Bioconductor is an open source software for Bioinformatics. Its is an incredible resource for the conduction of statistical analyses on data conducted from wet-lab experiments. On their webpage you can find information about the tools and packages they have developed. You will most probably use one of their libraries or vignettes in the future if you stick to using R. Check it out!

Following a Vignette:

When conducting analyses, there are only a few situations in which you would need to build a script from scratch. Most of the time, you will find yourself following a vignette. A vignette is essentially a documented description of a problem that has been solved. i.e. if you wanted to learn how to study the differential expression of genes, you would try to find a tried and tested vignette that does just that. The input would vary as you would have your own data, but the overall step-by-step would be quite similar.
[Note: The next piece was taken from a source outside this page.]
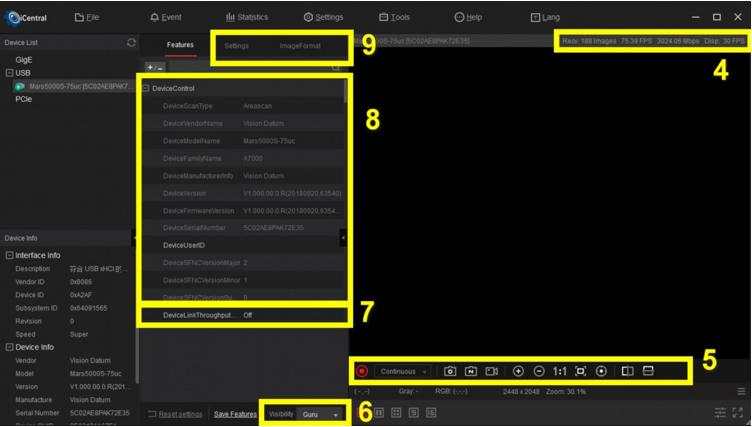Collapse the Interface Info section

coord(9,255)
Let’s look at a vignette and try to follow along. The vignette aims to conduct RNA Seq Analysis using the glimma, limma and edgeR packages.

In the vignette, the differential expressions of genes from the mouse genome are tested. Vignettes are designed to be adaptable to new data. For my analysis, I wanted to perform a similar analysis for the human genome. Specifically, I wanted to test the differential expression of genes of patients diagnosed with brain cancer. I chose 10 male patients and 10 female patients as my two groups. I sourced my data from the Cancer Genome Atlas.

You can find the link to the data I used here: Link in a file called DEM.

The vignette itself is quite comprehensive, so I won’t be giving too many explanations on this page. To see my adaptation of the vignette, you can refer to the following google docs page: Link

Takeaway:

  1. In my adaption, I deviated slightly from the existing model when I came across some roadblocks. For example, the heatmap 2 function was unable to host the volume of data I had. I chose to use a new heatmap function, heatmap.plus. I played around with the arguments of the original heatmap function and modified according to the new requirements. I was able to find a suitable version through a few iterations. The vignette is a template. Modify areas to better suit your data.
  2. I didn’t always understand the operations being done. By reading the documentation, and using the help of my trusty friend, google, I was able to gain a high level understanding of what was happening in each step. This is alright!
  3. When you don’t totally understand a step, the vignette acts as a sanity check. I find myself referring to the vignette along the way to make sure my results resemble the original for the most part.